Lemmini takes nearly 100% of my CPU time when running normaly, and the music is horribly choppy. Strangely, if I set it to fast forward, it's perfectly fine. The only thing I can think of is that it's useing loops for timing which is... not the right way to do things. At all.

Second, the Lemmini page claims that it is Free Software, but I can't seem to find the source code. It'd be nice to be able to fix these issues... since Lemmini is one of the better Lemmings engines currently available.

Mindless

Lemmini is free (gratis) software, though I would appreciate if it were free (libre) software as well.

kyevan

Oh. :(

So let's see. We have Lemmex, which is windows-only, Lemmini, which is nonfree and has some issues with its timer taking the entire CPU, and Tundra, which is written in rather messy python... joy. I suppose, unless we can get the source to Lemmini, fixing and extending Tundra is probably the best way to move forward... I've been meaning to really sit down and learn Python, anyway.

****************

## Aim of the exercise
Please extend the forum thread about Lemmini above, picking up right after its last post.

(Records from a dataset)
****************

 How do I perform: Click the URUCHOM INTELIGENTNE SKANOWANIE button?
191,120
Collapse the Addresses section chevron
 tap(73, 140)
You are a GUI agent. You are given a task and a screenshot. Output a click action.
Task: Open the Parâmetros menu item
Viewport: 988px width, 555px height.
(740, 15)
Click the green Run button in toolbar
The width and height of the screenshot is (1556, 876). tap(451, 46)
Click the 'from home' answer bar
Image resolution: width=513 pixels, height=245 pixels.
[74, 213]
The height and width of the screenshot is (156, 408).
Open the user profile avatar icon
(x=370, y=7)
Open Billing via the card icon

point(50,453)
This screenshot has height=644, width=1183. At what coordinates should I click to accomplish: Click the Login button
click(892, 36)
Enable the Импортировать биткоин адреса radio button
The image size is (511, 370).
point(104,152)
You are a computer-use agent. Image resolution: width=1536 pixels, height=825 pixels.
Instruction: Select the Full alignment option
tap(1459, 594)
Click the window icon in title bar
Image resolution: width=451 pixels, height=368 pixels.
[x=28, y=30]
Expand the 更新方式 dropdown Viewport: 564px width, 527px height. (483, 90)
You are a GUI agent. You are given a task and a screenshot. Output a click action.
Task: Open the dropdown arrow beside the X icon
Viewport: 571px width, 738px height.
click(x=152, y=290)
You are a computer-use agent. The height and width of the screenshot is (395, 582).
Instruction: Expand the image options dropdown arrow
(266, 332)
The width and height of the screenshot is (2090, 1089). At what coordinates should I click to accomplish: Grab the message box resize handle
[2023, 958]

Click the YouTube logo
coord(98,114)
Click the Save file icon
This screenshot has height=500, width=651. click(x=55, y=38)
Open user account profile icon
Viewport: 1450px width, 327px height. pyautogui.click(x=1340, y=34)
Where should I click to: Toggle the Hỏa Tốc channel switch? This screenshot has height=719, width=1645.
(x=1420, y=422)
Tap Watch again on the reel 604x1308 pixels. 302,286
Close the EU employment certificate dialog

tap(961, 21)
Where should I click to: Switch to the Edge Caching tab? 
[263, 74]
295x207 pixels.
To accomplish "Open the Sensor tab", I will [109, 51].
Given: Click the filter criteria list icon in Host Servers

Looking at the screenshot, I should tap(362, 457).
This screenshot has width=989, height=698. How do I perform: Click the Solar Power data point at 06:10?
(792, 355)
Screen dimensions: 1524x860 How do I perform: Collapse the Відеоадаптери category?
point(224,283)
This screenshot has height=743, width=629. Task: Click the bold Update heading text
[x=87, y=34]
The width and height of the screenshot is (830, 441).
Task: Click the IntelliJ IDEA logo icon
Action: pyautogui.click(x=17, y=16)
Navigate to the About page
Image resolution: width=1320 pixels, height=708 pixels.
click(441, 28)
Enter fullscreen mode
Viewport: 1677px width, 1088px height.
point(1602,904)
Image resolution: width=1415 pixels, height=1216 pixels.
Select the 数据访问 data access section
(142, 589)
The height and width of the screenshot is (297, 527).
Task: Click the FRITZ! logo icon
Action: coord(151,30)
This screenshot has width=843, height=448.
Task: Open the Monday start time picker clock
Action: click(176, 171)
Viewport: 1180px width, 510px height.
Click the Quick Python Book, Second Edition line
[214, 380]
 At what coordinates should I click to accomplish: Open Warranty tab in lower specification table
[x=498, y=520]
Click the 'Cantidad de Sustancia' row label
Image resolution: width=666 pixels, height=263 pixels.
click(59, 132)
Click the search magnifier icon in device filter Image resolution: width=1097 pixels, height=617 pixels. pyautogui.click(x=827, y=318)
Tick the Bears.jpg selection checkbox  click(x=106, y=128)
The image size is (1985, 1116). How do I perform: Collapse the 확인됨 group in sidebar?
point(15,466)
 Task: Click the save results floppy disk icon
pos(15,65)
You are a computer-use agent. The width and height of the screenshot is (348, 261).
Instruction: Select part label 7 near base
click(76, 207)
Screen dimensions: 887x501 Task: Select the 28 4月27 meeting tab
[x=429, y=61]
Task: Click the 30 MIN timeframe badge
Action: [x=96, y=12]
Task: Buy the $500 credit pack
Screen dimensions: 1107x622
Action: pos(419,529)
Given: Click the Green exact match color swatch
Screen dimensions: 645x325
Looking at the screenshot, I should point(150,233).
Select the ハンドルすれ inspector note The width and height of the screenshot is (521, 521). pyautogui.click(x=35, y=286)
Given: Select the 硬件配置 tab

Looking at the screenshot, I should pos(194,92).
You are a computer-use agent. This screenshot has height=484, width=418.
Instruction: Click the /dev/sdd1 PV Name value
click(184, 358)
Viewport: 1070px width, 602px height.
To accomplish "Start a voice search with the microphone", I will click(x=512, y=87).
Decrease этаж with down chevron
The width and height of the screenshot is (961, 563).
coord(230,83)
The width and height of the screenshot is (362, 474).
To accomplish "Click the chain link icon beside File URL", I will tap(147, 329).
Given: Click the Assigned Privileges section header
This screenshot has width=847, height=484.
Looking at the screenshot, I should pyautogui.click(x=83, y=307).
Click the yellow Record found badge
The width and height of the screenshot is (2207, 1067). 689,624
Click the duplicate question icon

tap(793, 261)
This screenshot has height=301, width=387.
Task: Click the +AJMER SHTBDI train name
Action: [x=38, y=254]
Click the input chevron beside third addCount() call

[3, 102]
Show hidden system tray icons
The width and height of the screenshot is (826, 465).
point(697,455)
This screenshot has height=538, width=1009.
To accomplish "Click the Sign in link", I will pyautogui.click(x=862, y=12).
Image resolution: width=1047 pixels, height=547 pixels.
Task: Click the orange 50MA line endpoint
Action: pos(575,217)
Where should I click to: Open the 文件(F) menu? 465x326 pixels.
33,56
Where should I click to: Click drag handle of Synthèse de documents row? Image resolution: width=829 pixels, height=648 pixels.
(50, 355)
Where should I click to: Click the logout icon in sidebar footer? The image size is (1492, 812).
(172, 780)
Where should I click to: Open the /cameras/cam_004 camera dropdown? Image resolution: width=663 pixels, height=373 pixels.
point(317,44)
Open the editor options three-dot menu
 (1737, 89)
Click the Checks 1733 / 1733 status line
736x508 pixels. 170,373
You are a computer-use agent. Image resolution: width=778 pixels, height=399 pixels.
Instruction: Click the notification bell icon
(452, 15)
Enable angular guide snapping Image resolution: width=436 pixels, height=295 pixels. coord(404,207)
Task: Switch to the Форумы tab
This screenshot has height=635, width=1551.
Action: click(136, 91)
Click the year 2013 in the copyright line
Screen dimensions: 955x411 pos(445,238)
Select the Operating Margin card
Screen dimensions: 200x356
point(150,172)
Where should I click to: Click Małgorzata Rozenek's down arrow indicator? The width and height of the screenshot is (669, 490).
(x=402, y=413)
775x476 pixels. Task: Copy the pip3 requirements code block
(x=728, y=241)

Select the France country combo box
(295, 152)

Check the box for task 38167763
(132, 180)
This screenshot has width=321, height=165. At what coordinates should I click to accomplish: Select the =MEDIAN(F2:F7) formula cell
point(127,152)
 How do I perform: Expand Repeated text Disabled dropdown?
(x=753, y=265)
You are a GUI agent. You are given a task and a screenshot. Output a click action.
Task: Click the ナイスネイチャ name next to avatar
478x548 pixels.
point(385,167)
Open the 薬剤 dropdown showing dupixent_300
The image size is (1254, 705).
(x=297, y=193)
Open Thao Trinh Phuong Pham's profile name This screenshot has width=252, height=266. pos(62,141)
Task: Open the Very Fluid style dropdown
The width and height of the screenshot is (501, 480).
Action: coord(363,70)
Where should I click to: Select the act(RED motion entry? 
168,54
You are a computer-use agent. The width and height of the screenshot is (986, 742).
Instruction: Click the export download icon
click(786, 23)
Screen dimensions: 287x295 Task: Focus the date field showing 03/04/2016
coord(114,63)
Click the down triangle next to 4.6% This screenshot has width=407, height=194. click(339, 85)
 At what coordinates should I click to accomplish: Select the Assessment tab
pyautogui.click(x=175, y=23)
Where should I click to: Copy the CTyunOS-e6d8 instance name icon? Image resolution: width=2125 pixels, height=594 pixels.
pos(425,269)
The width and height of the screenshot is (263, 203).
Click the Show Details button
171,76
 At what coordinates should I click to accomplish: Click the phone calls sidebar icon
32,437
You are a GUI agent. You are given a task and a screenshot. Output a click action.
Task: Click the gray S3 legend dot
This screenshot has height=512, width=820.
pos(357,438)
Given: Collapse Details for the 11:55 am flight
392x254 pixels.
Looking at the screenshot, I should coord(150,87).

****************

## Final answer
Edit: Oh, there's Lemmings DS, too, but that's, well, for the DS.

0xdeadbeef

As I already told you via EMail, the main reason for Lemmini not being open source is the fact that I never found the time to clean up the sources to a degree that I'd happily publish them.
Then again, I gave the source to several people already who asked me for it. So it's not really closed source either.

About that CPU load issue: Lemmini is pretty much optimized for a Java application. Then again, there is a price to pay for being platform independent and running a 256 color game in 32bit color mode. Should not be an issue for a PC of the last 4-5 years though.

Your guess about timing loops are mostly wrong. Indeed, Lemmini uses a (more or less sophisticated) mixture of sleep() and time loop, as sleep-instructions of less than 20ms don't work correctly on most OSes in Java and could even shift the system time under XP. Only on very low-end systems, were drawing the frame needs too long, the sleep() might never be executed. Even then, this alone would not cause the music to stutter, as it's played in a separate thread (true preemptive multitasking).

In an nutshell, you either have a really low end machine, or there are some other issues (drivers, very old version of JRE and so on).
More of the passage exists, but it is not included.